They gave Poole a none-too-gentle nudge inside, suggesting that Poole, during his stay upstairs, hadn't managed to make allies of the guards.
Ill considered of him, Janus thought, but that was Poole. For all his claim of protecting the common man, he was as willing to overlook the ones who served him as any aristocrat. The doors slammed shut behind him, giving Janus a last glance of the man's rigid spine, his arms clutched tight around his handful of paper.
Janus tipped each of the guards involved with a luna, collecting their smiles in return, before seeking out Damastes again. The man hastily tucked the earring away from where he had been studying it in a rare shaft of sunlight.
“S funny,” he said, once his treasure was hidden again. “Your father was the one who put'im here. Now you've consigned him to the death Last didn't.”
“I don't want him dead,” Janus said, unwilling to bandy words. “Part of the payment is to keep him alive but miserable.”

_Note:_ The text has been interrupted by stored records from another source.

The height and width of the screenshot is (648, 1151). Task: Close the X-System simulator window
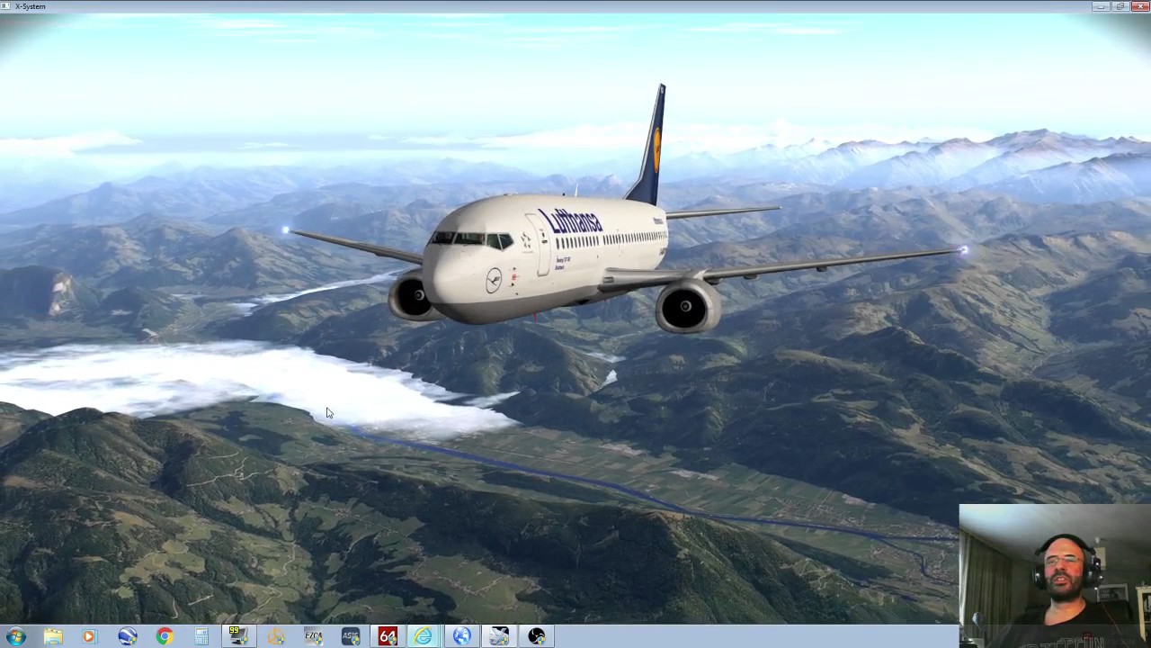pos(1139,6)
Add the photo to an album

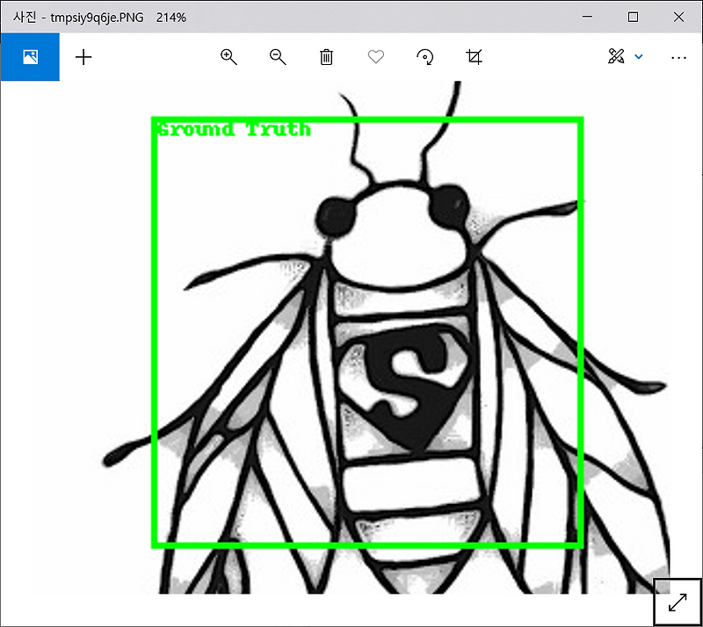pos(83,57)
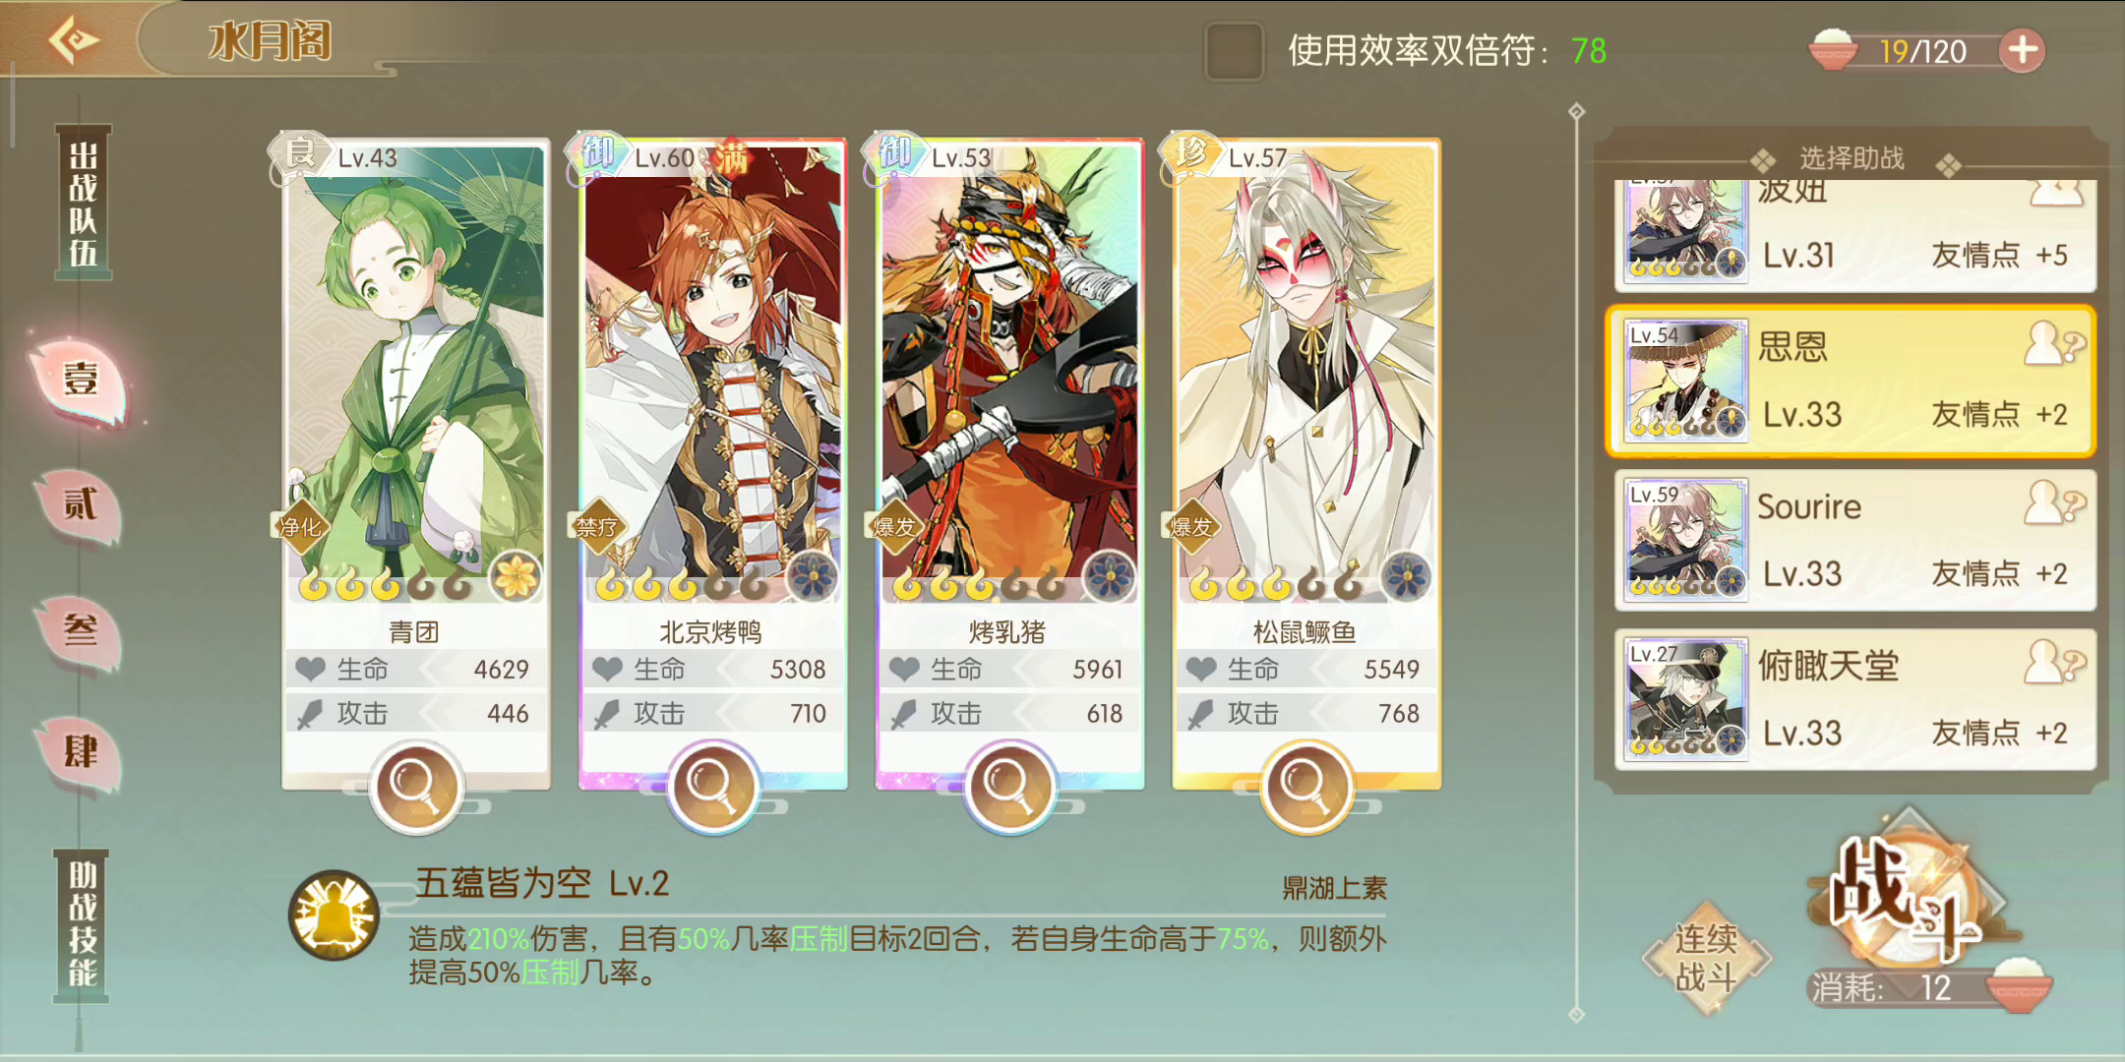Image resolution: width=2125 pixels, height=1062 pixels.
Task: Select 俯瞰天堂 assist entry in list
Action: [1855, 699]
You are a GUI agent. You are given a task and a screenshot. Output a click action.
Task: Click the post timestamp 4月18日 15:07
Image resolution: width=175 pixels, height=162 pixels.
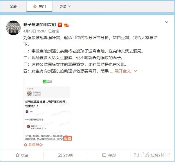click(35, 31)
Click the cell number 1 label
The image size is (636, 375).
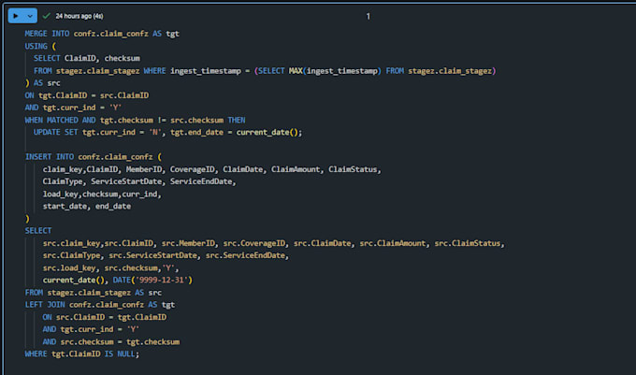click(368, 16)
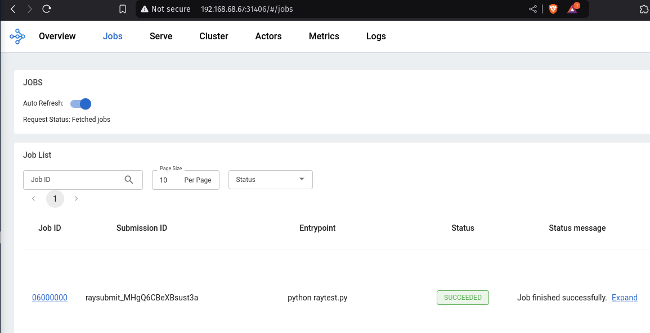Image resolution: width=650 pixels, height=333 pixels.
Task: Open the Metrics tab
Action: pyautogui.click(x=324, y=37)
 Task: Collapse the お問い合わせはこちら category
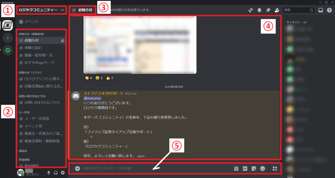[32, 96]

“You really are a right bastard,” Damastes said, raised his hands in automatic apology. “Wasn't meaning nothing by it. Not you
r birth, anyways.” The man's gray eyes were sly, making mockery of his apology, but Janus ignored it; he'd heard worse.
He stepped out into the daylit yard, eyes watering again as the scent of new graves assailed him. Three days, he thought. He gave Poole three days before the man sent either a letter or word, well within the time Janus needed.
Janus raised a hand, and the carriage was brought around. He collapsed into its fragrant interior; the scent of wood polish, cedar, and lavender was a balm to his senses after the reek of Stones.
“My lord?” Simpson asked. He coughed into his gloved hand and looked as horrified as if he had found his skin blistered with plague marks.
“Return to the palace,” Janus said. “We're done here.”
♦ 19 ♦
UTSIDE THE KING'S STUDY, THE noonday sun lit trees thick with rooks. Janus eyed them warily, searching for some sign that they had purpose beyond simple animal need for shelter, and finally drew the curtains back, darkening the room back to predawn light.
“Are you listening, Last?” DeGuerre asked. The tone of voice left no doubt he thought the answer no.
“Always to you,” Janus said. It was truth; DeGuerre might be a conservative thorn in his side, but he had a powerful following. The fact that DeGuerre took his truthful response as a veiled insult only made it more appealing. “Shall I repeat it back like a schoolboy? You believe Bull and I are overreacting to the unrest in the streets, that it is only the usual malcontents voicing their unreasonable demands for jobs, for shelter, for food, for a life not lived in desperation.”
Gost, sitting behind Aris's desk, having assumed the position of authority with a slick ease that made Janus itch to have him thrown out of the room, derailed DeGuerre's protest with a quiet “Hector.”
Bull sighed and spoke before anyone else could. “Egalitarianism aside, I stand by my findings. Murne is overcrowded, the city streets full of those who seek a life more profitable than the farming communities outside.”
DeGuerre said, “Only proves my point. Malcontents all. They come from farms where there's both work and food.”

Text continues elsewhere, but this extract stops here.